■ **THE RECORDS**:
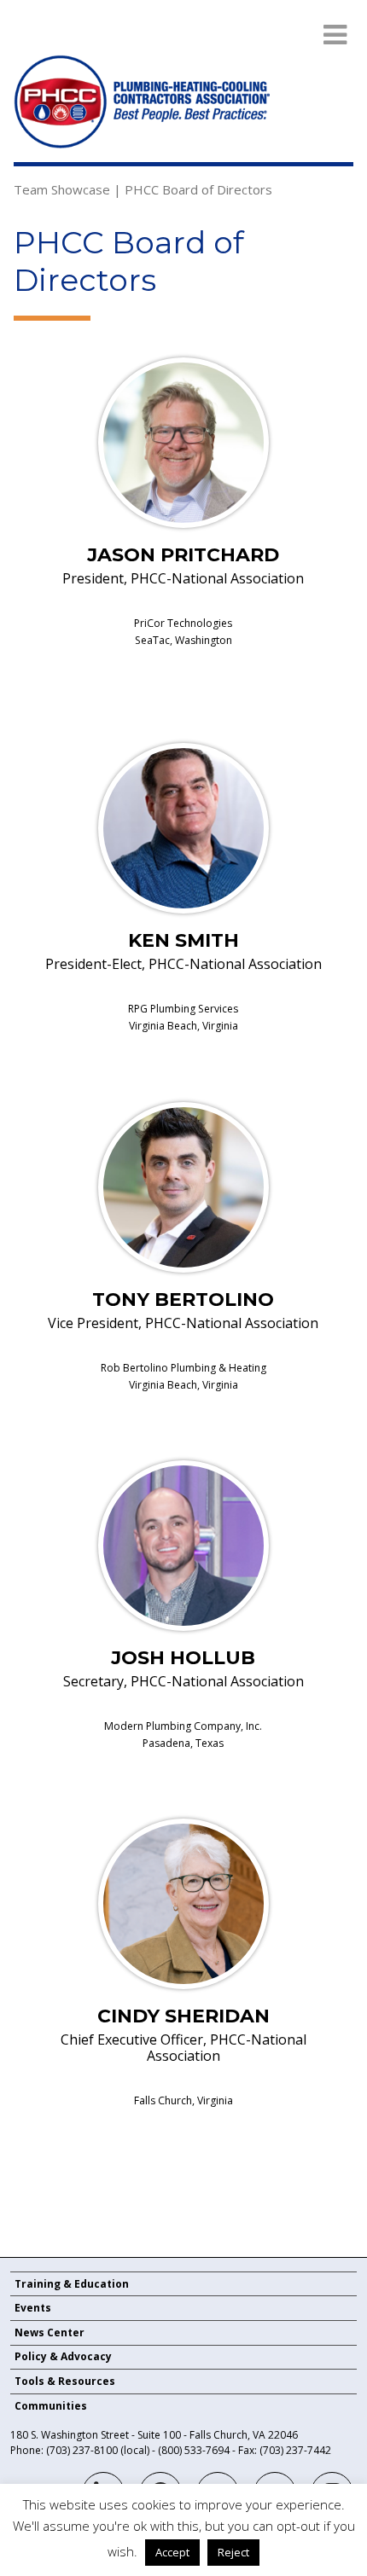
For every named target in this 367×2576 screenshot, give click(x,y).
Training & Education (72, 2284)
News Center (49, 2332)
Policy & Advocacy (63, 2356)
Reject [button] (233, 2552)
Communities (51, 2406)
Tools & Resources (65, 2381)
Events (33, 2307)
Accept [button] (172, 2552)
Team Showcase (62, 189)
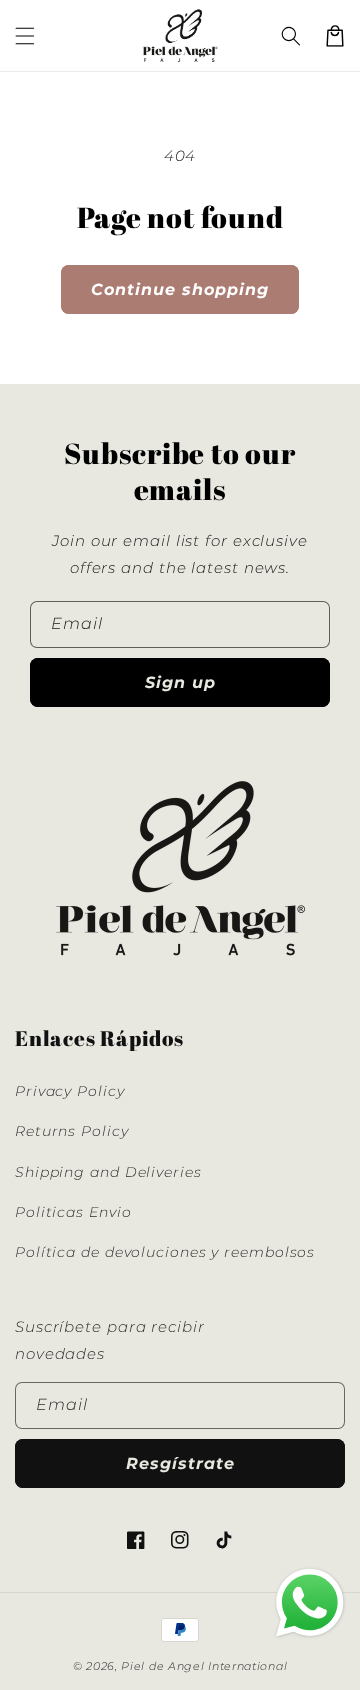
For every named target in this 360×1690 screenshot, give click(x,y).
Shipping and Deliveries (108, 1172)
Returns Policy (72, 1131)
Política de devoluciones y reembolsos (165, 1252)
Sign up (180, 682)
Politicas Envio (73, 1212)
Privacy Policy (70, 1091)
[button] (25, 36)
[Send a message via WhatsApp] (310, 1603)
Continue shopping (180, 289)
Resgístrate (180, 1463)
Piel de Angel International (204, 1666)
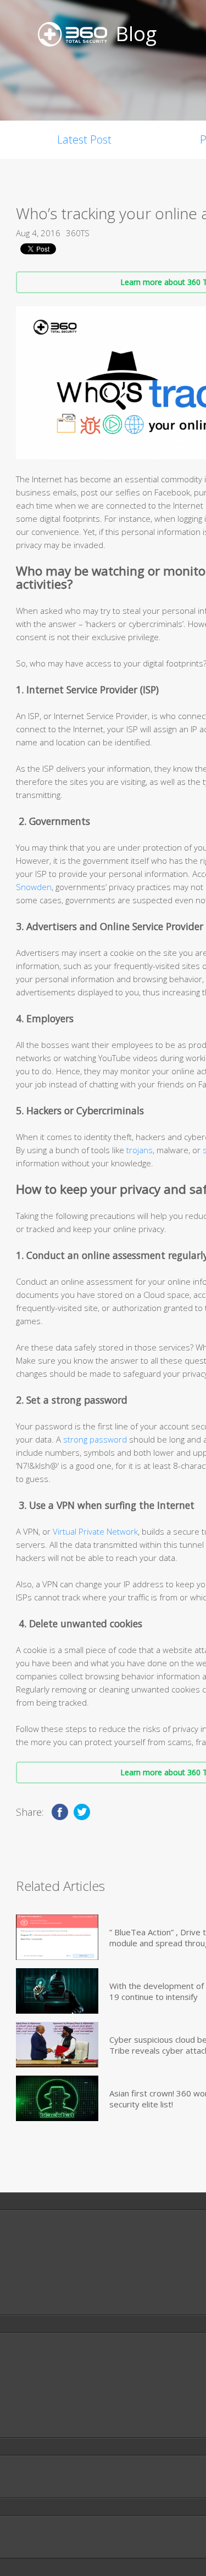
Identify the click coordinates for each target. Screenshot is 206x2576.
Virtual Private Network (95, 1531)
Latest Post (84, 139)
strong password (95, 1439)
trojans (139, 1149)
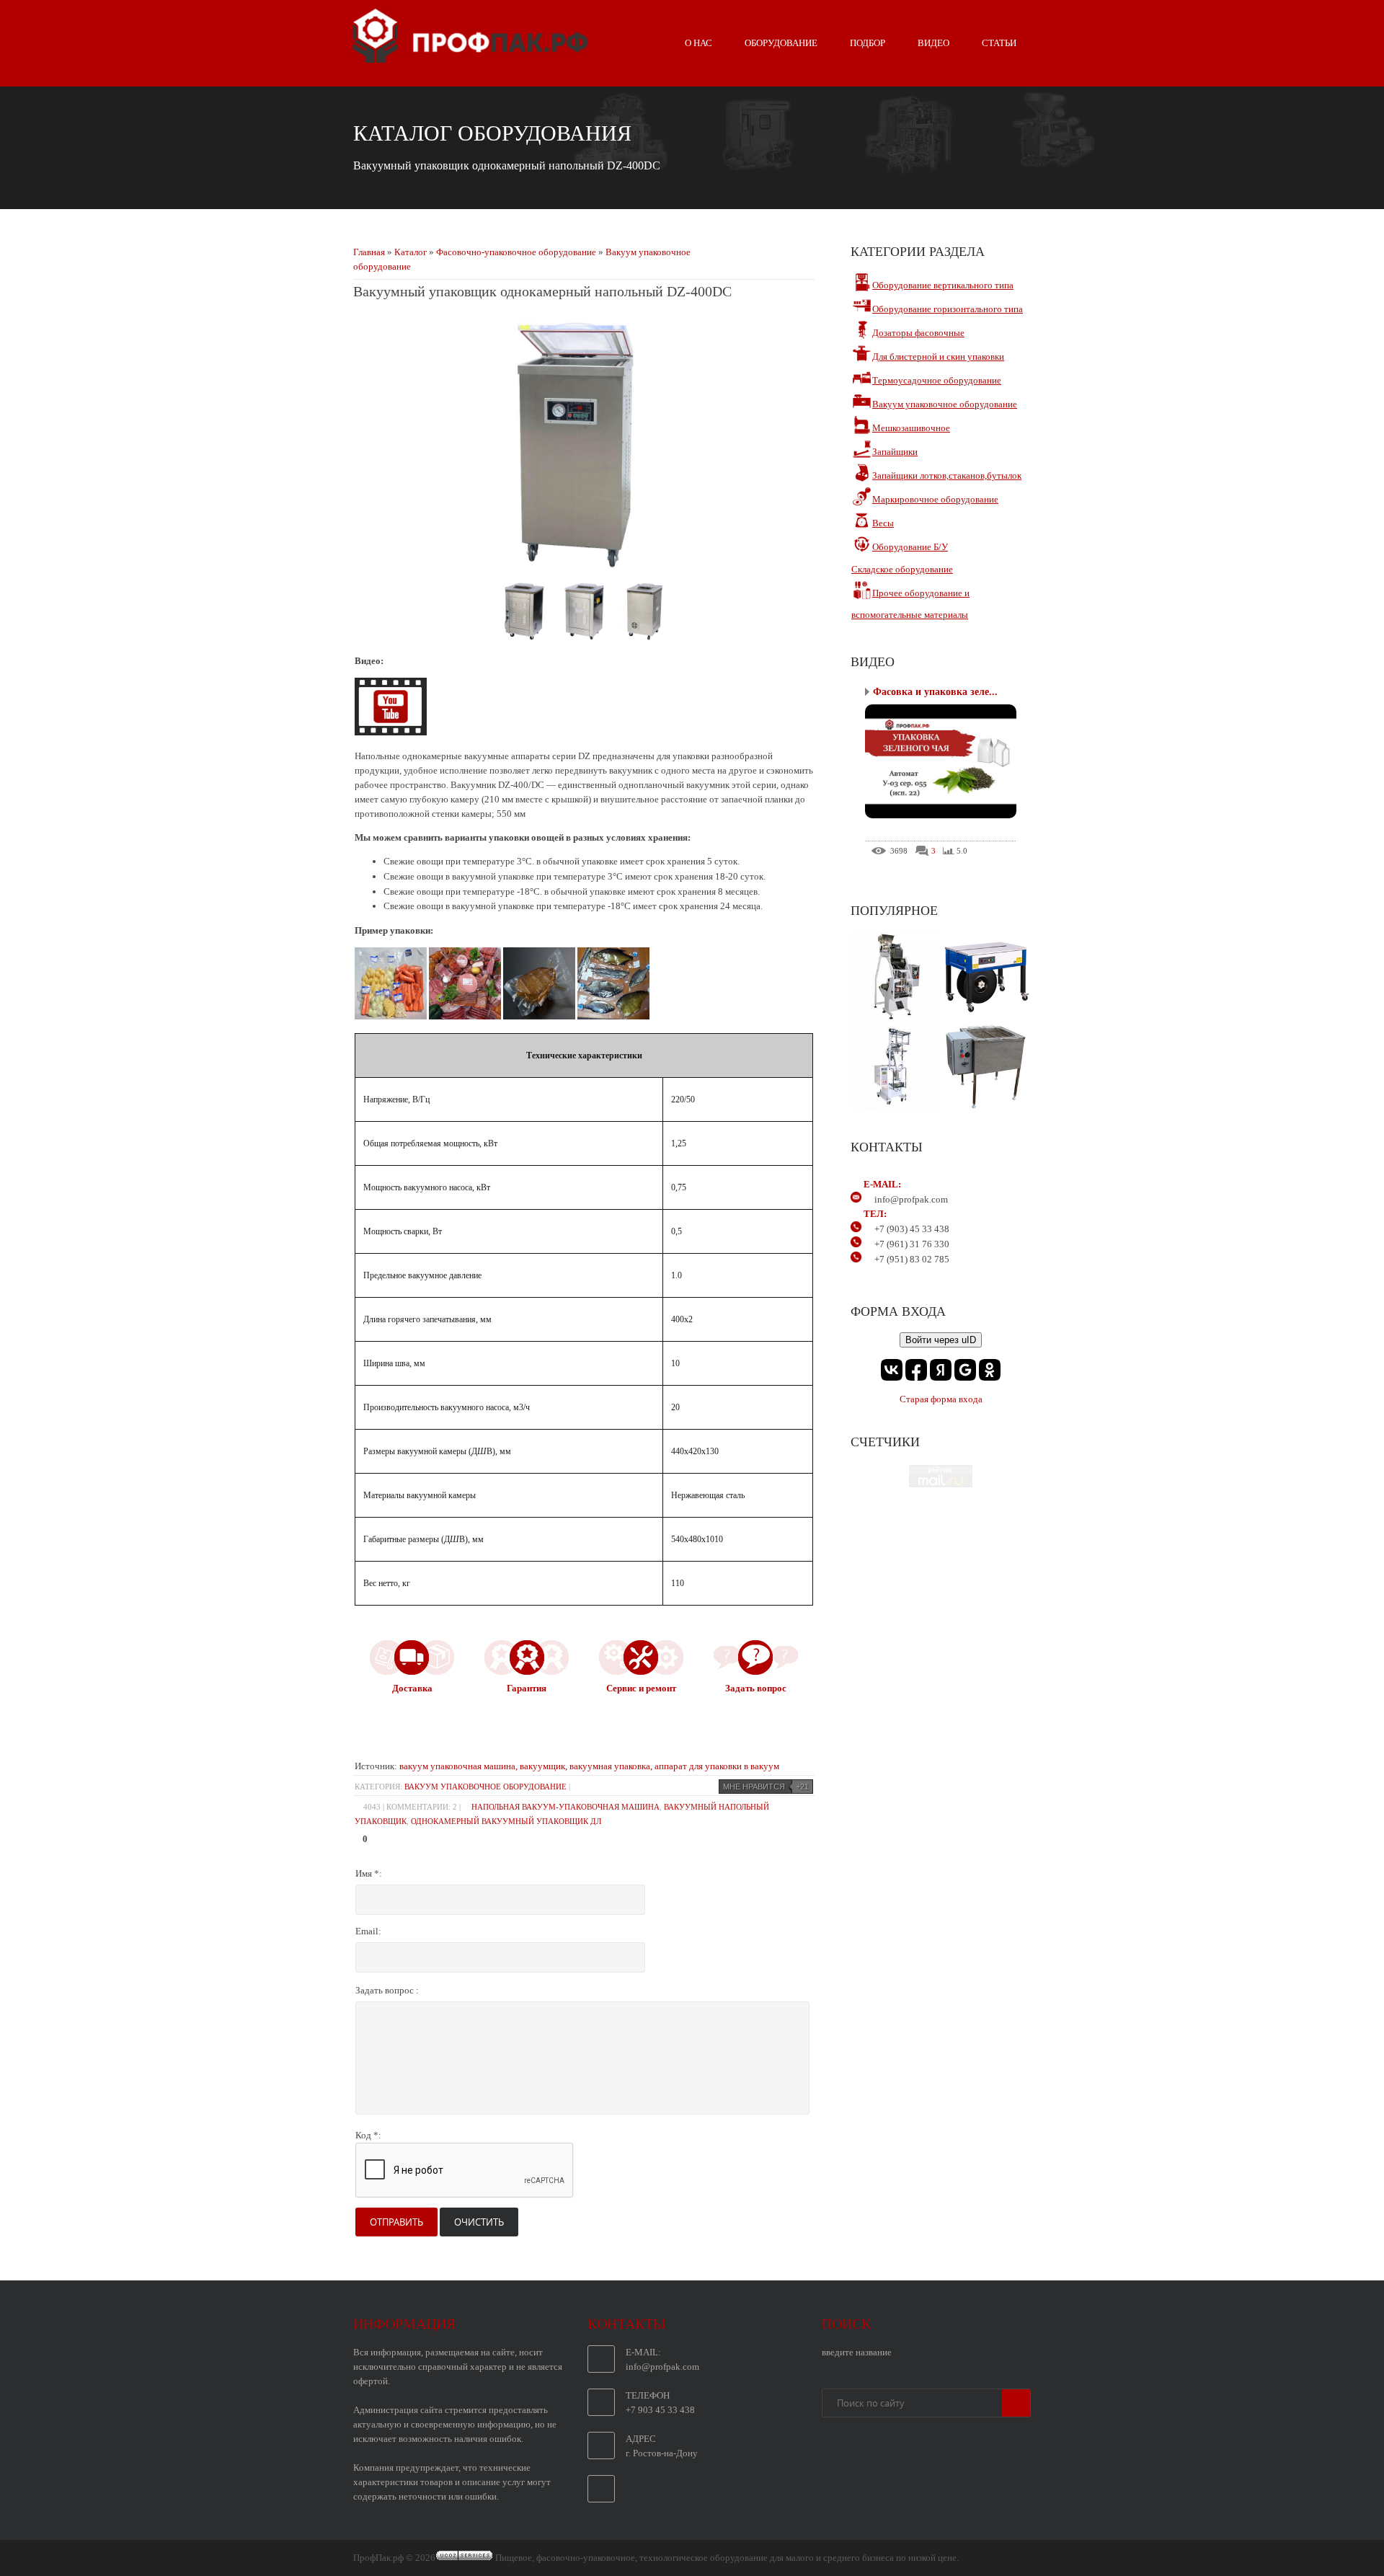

■ **PROMPT**: Using the data above, copy each line that contains "this".

■ **COMPLETED EXERCISE**:
For every named target in this 367×2576 screenshot, give click(x,y).
For every named target in this 360×1690 screenshot, give click(x,y).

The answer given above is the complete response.